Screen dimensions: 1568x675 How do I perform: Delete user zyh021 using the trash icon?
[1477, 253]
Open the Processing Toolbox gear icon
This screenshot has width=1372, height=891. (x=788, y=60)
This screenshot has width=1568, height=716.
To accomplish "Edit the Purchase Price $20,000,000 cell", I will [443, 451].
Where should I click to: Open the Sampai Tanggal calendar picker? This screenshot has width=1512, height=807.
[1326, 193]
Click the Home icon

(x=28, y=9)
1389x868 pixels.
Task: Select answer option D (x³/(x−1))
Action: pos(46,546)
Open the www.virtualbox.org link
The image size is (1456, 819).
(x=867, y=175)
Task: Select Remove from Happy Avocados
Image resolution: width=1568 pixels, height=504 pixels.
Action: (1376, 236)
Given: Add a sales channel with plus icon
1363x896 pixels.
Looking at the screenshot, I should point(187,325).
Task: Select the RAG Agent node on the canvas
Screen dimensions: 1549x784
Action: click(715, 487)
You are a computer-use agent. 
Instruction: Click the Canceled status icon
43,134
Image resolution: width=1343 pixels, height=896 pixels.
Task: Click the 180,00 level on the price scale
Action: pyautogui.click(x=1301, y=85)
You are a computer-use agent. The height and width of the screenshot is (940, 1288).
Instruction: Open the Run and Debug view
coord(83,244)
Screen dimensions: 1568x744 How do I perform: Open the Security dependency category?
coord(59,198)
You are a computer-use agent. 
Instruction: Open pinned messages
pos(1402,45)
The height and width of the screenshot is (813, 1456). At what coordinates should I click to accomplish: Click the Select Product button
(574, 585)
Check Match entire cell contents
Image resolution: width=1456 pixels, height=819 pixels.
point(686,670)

**Exercise details**
Every entry needs to be copied again, word for word.

**Written reply**
Screen dimensions: 1568x675 How do I perform: Delete user zyh021 using the trash icon?
[1477, 253]
Open the Processing Toolbox gear icon
This screenshot has width=1372, height=891. (x=788, y=60)
This screenshot has width=1568, height=716.
To accomplish "Edit the Purchase Price $20,000,000 cell", I will [443, 451].
Where should I click to: Open the Sampai Tanggal calendar picker? This screenshot has width=1512, height=807.
[1326, 193]
Click the Home icon

(x=28, y=9)
1389x868 pixels.
Task: Select answer option D (x³/(x−1))
Action: pos(46,546)
Open the www.virtualbox.org link
The image size is (1456, 819).
(x=867, y=175)
Task: Select Remove from Happy Avocados
Image resolution: width=1568 pixels, height=504 pixels.
Action: (1376, 236)
Given: Add a sales channel with plus icon
1363x896 pixels.
Looking at the screenshot, I should point(187,325).
Task: Select the RAG Agent node on the canvas
Screen dimensions: 1549x784
Action: click(715, 487)
You are a computer-use agent. 
Instruction: Click the Canceled status icon
43,134
Image resolution: width=1343 pixels, height=896 pixels.
Task: Click the 180,00 level on the price scale
Action: pyautogui.click(x=1301, y=85)
You are a computer-use agent. The height and width of the screenshot is (940, 1288).
Instruction: Open the Run and Debug view
coord(83,244)
Screen dimensions: 1568x744 How do I perform: Open the Security dependency category?
coord(59,198)
You are a computer-use agent. 
Instruction: Open pinned messages
pos(1402,45)
The height and width of the screenshot is (813, 1456). At what coordinates should I click to accomplish: Click the Select Product button
(574, 585)
Check Match entire cell contents
Image resolution: width=1456 pixels, height=819 pixels.
point(686,670)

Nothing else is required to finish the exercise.